We do our utmost to ensure that your rail tour of Turkey offers the very best value for money. The single price you pay includes all of your transport to and from Turkey and during your visit, an itinerary of excursions designed to introduce Turkey's best natural, cultural and historic aspects, all overnight accommodation and a selection of meals.
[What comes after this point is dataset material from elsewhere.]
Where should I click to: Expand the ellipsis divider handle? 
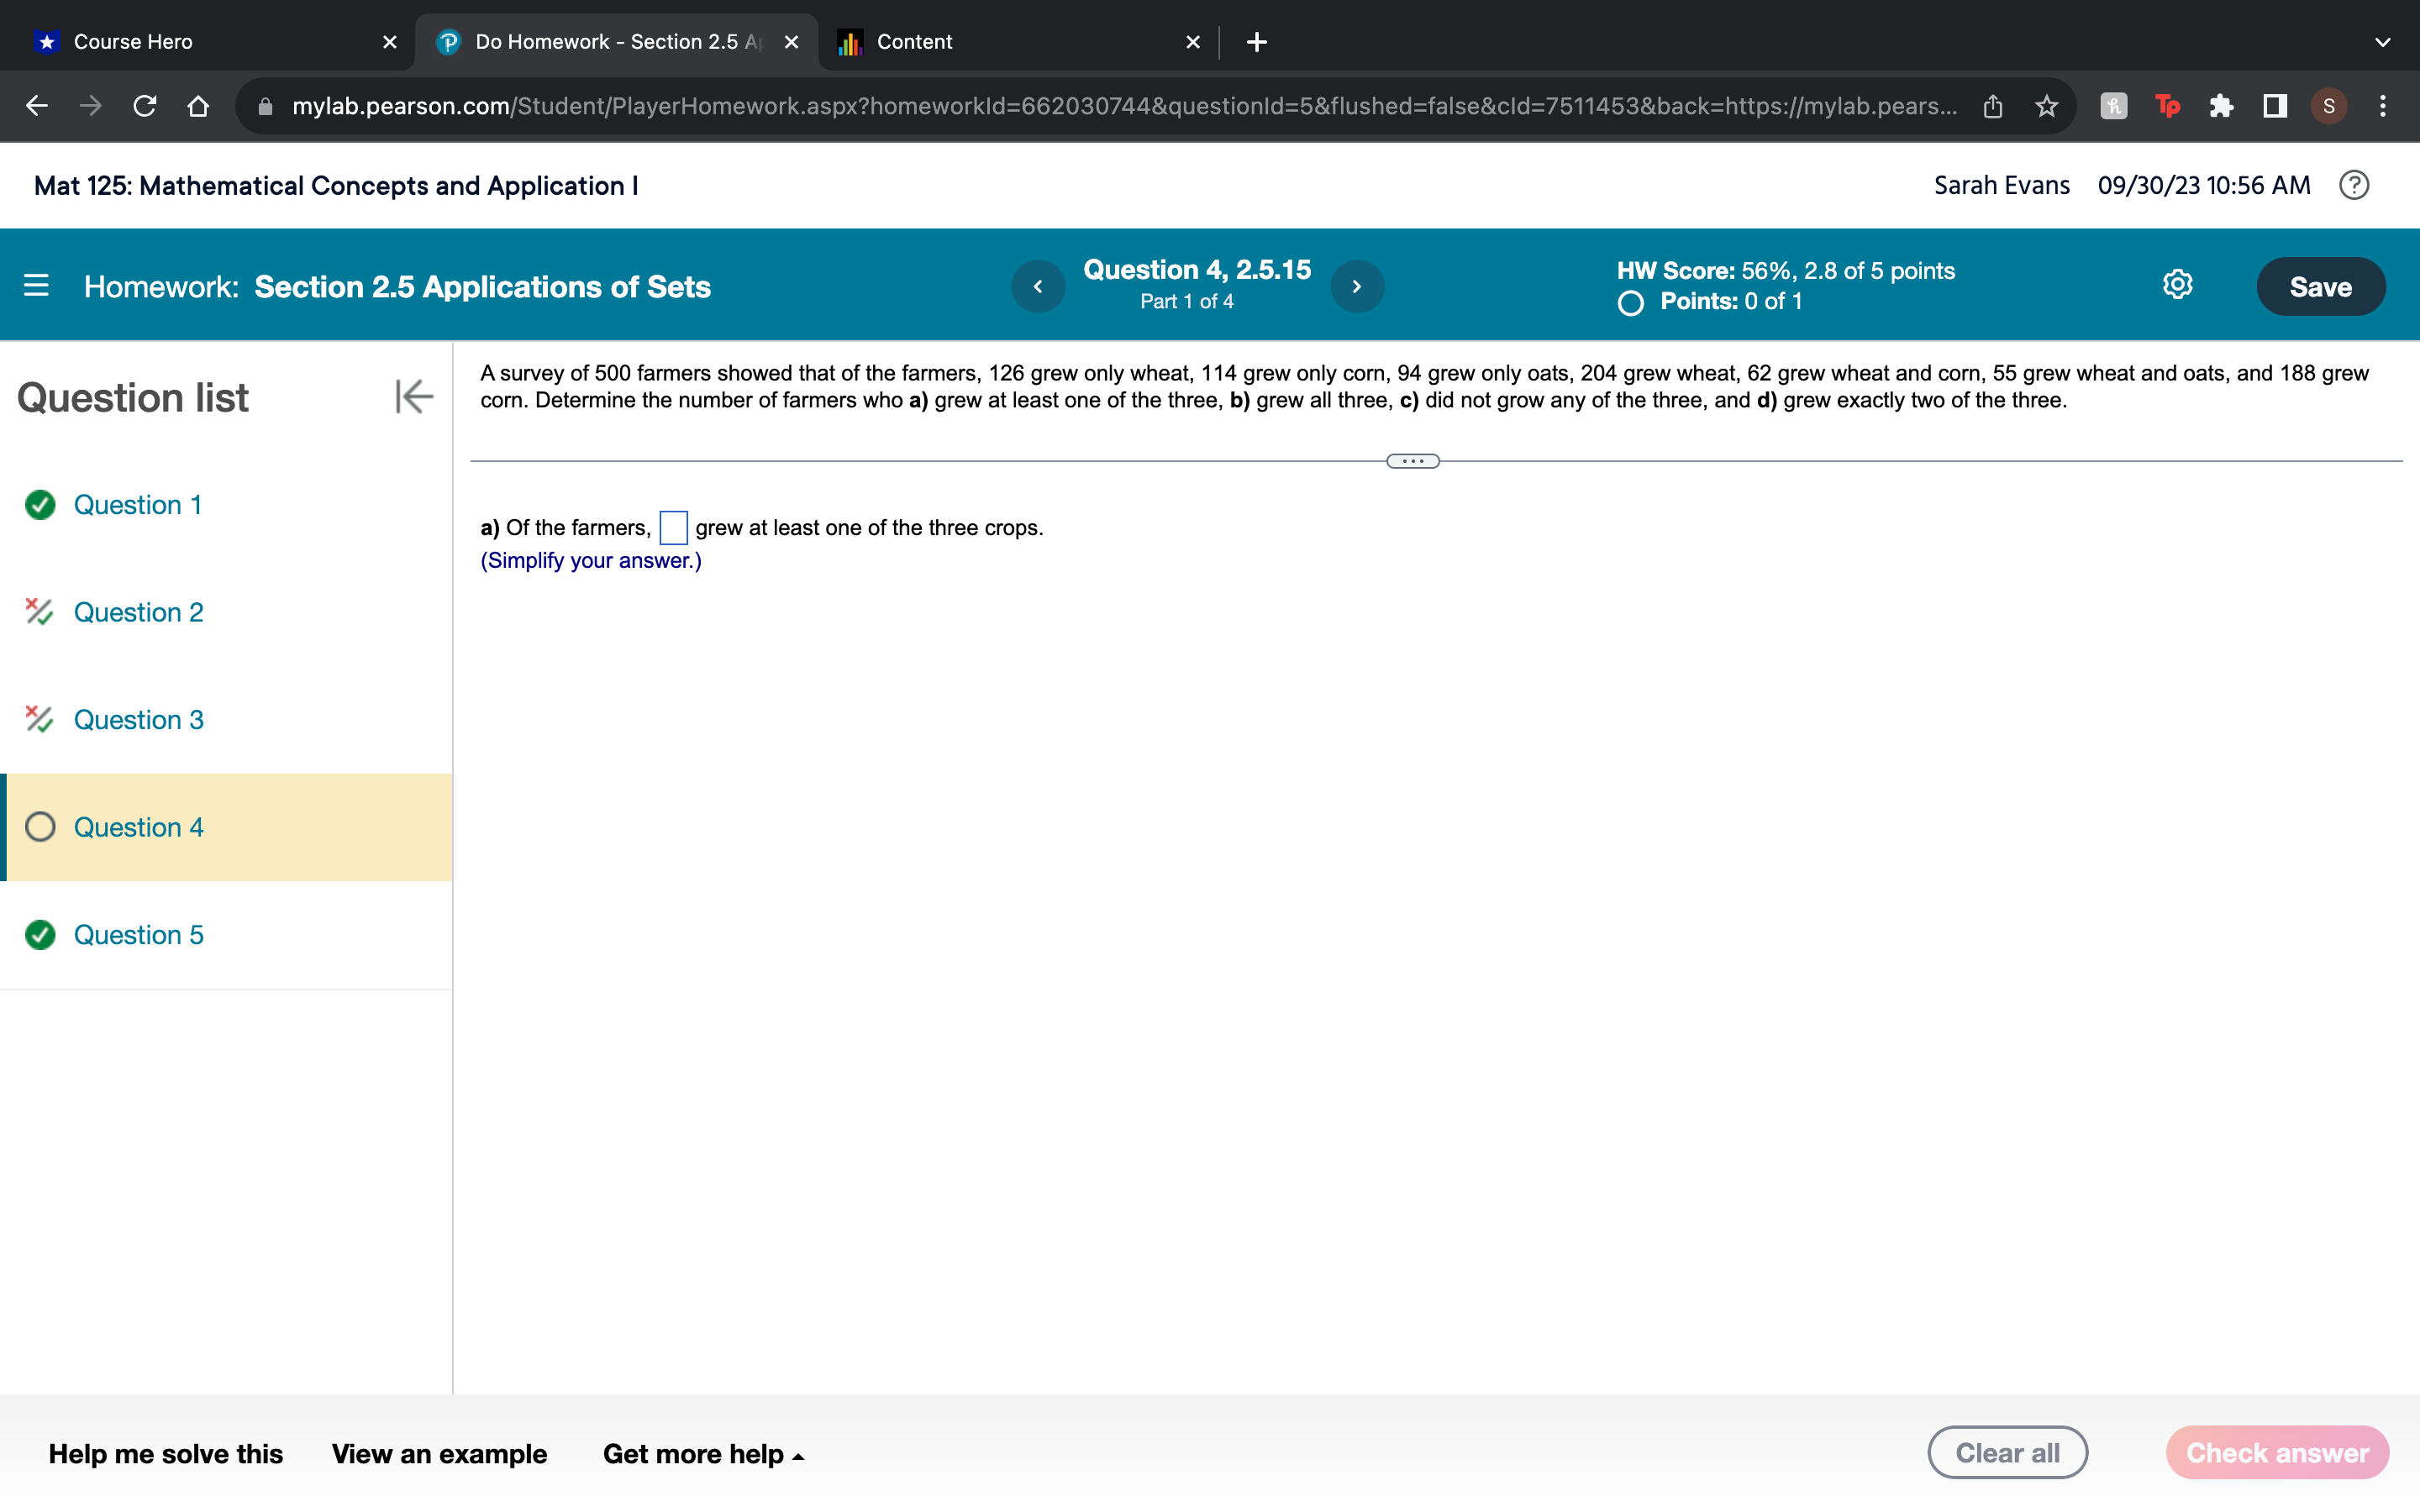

We never underestimate the importance of good accommodation to an enjoyable train holiday and our guests stay in hotels that are hand-picked for the convenience of their location, their value and the quality of their comfort, service and facilities they provide. To offer our guests a friendlier and more personal service and a relaxing informal environment we often select local, family-run hotels.
Turkey traveller's guide
Europe and Asia are bridged at Istanbul, Turkey's largest city, which sits either side of the Bosphorous Strait. This connection is at least partly responsible for Turkey's diverse and colourful culture which embraces influences both ancient and modern, and from the East and West. The country also boasts thirteen UNESCO World Heritage Sites and is the site of two of the Seven Wonders of the Ancient World: the Temple of Diana at Ephesus and The Mausoleum at Halicarnassus (now the city known as Bodrum).
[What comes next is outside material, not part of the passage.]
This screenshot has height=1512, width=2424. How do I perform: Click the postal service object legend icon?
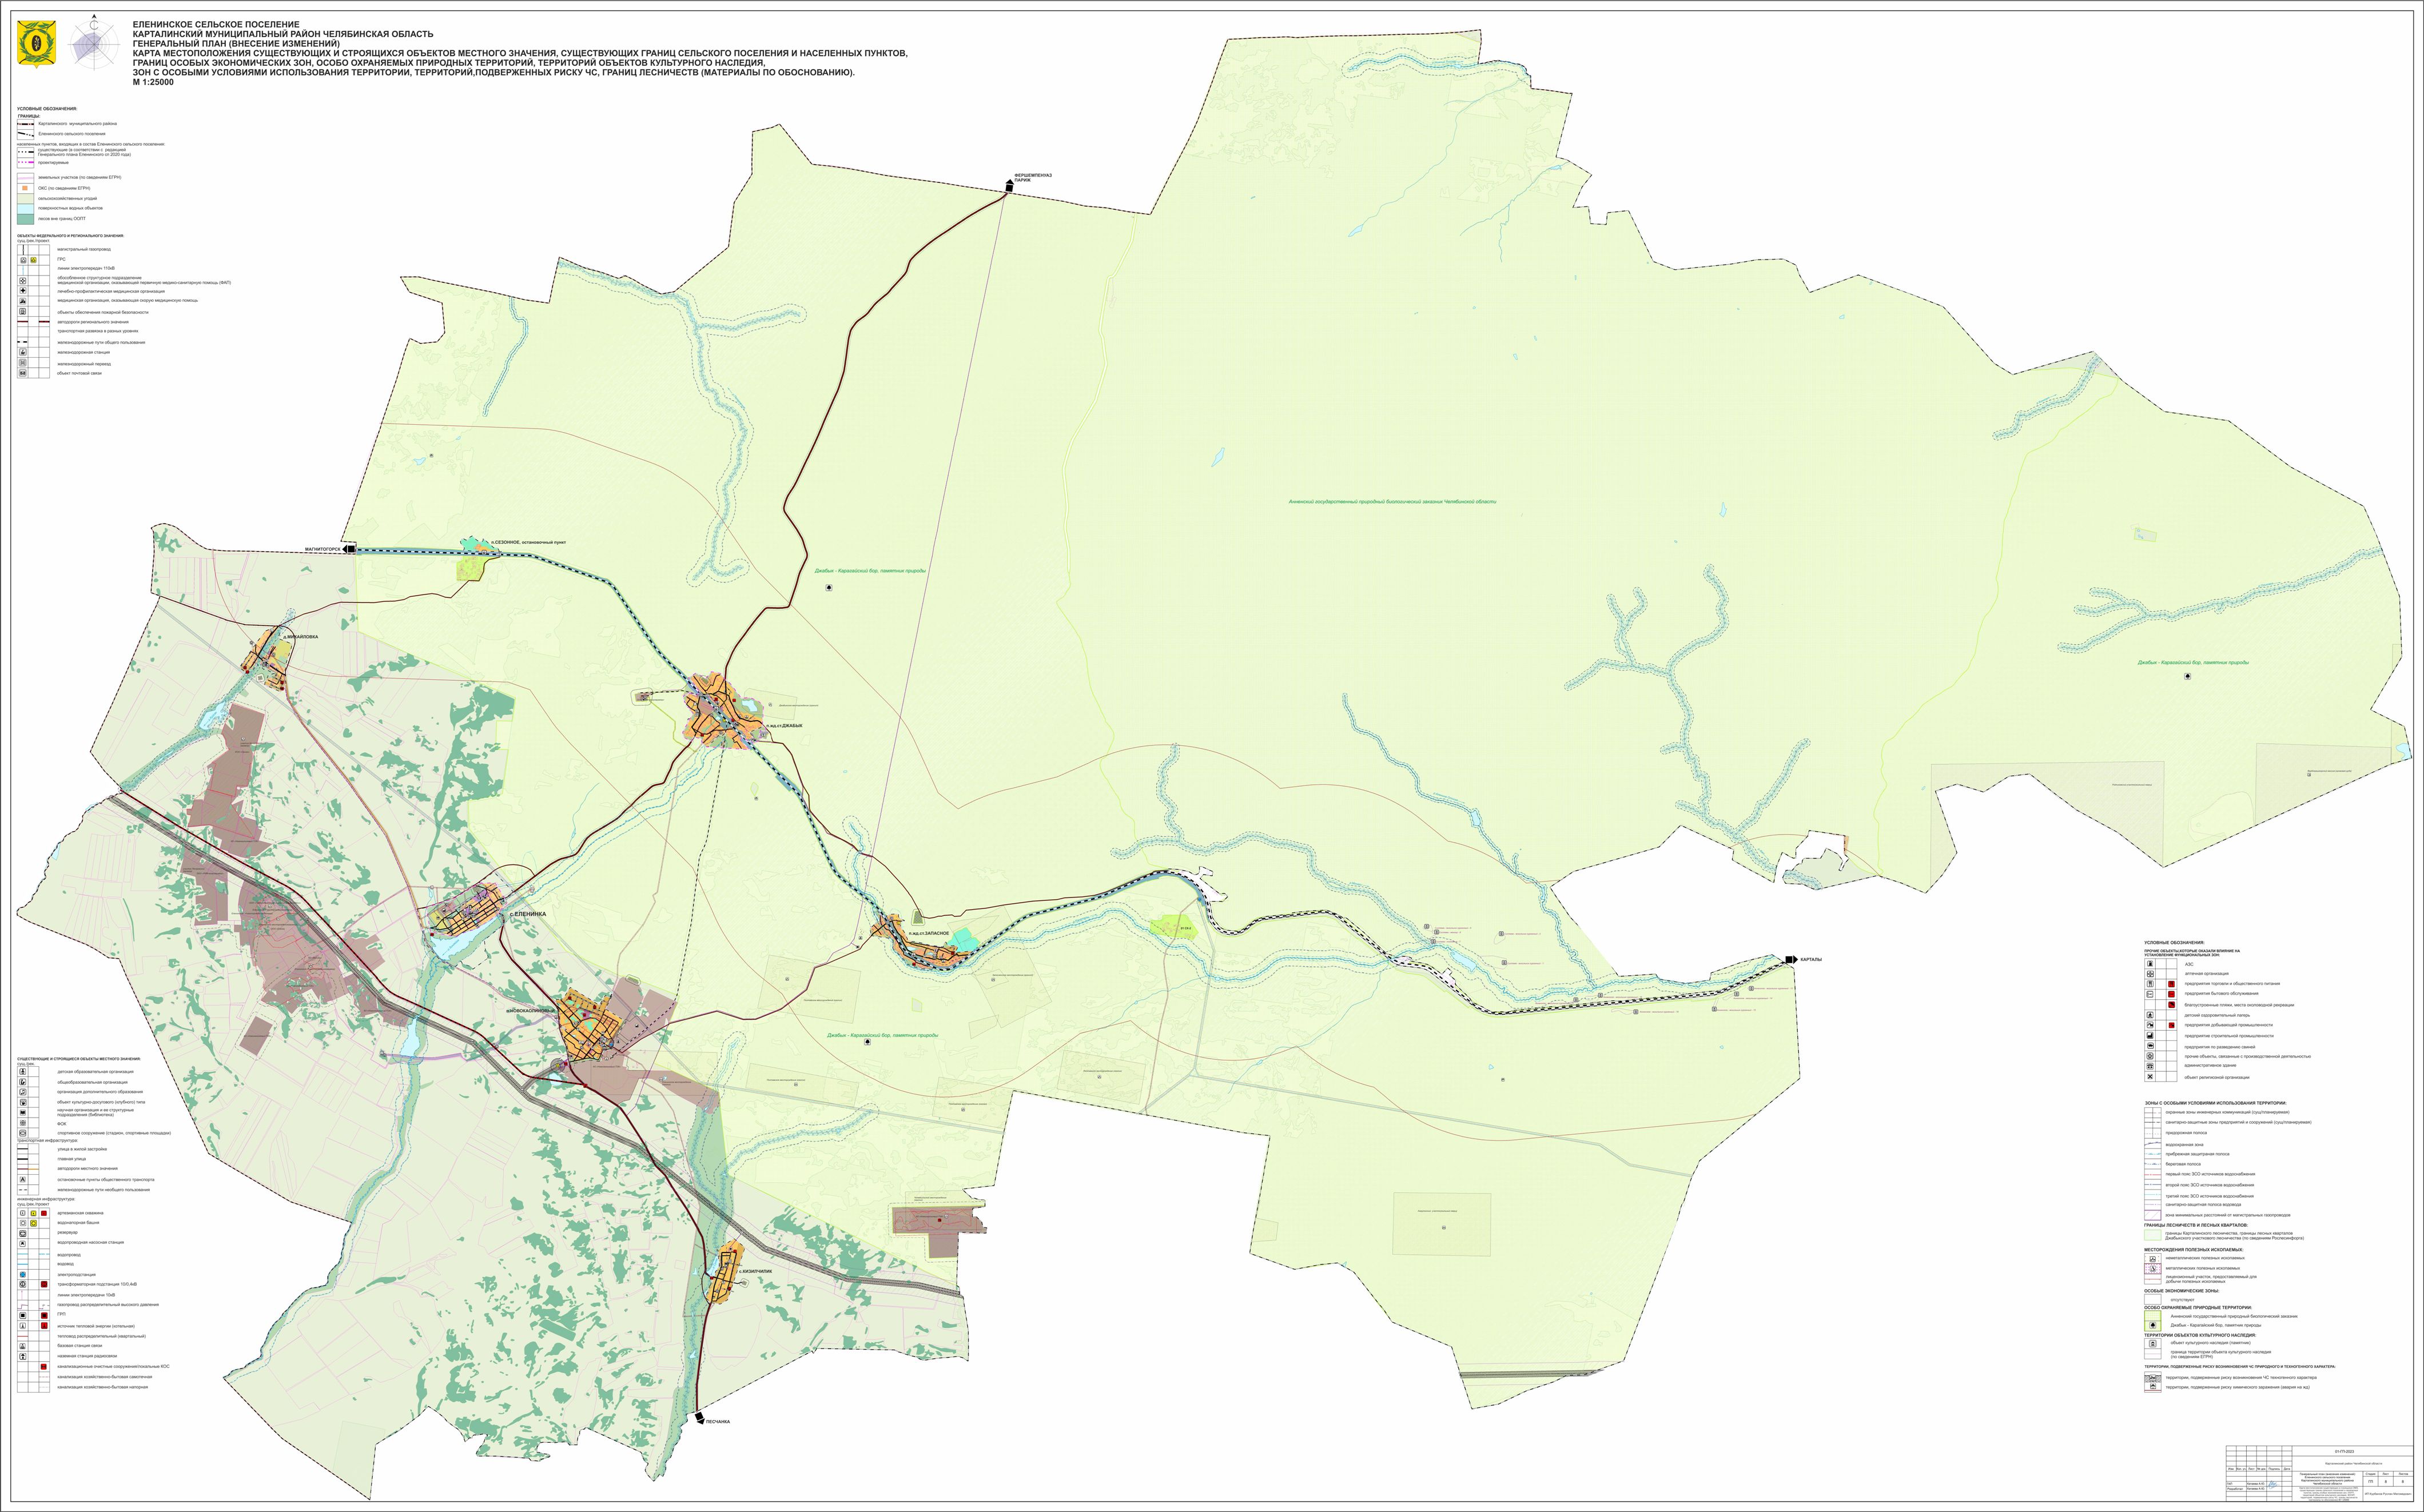[23, 374]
Turkey's Mediterranean and Aegean coasts enjoy a typically temperate Mediterranean climate; hot sunny summers and mild to warm winters have secured western Turkey's popularity as a sunshine holiday destination. The Black Sea Coast enjoys slightly cooler summer temperature and winters are wetter than other coastal regions.
Retaining influences from the days of the Ottoman Empire, Turkish cuisine offers some of the world's most exciting and delicious food, extending far beyond the stereotypical kebab, pitta bread and Turkish Delight. Specialities to look out for include Borek; a thin, flaky pastry wrap filled with meat, cheese or potatoes, Pilaf; a dish of rice or cracked bulgar wheat with added chick peas, aubergine, beans or peas which is a traditional staple of the Turkish diet, Yaprak Sarma; vine leaves stuffed with rice, onion and spices and Karnıyarık; fried aubergines filled with a mixture of mince, onion, parsley, garlic and tomato. Turkish coffee is a popular everyday beverage and is made from fresh, finely-ground coffee beans which are boiled to produce a strong black drink that is taken whilst still extremely hot.
Istanbul is quite literally where East meets West. Tours of Turkey by train bring together the two personalities of the country; the westernised European influences and a deep rooted spirituality from Asia.
Guests visiting Turkey by train are often worried about misinterpreting everyday sign language. While it is true that there are special nods of the head for yes and no, Turkish body language is simple to understand and should you have any questions your Tour Manager is on-hand to provide advice and assistance.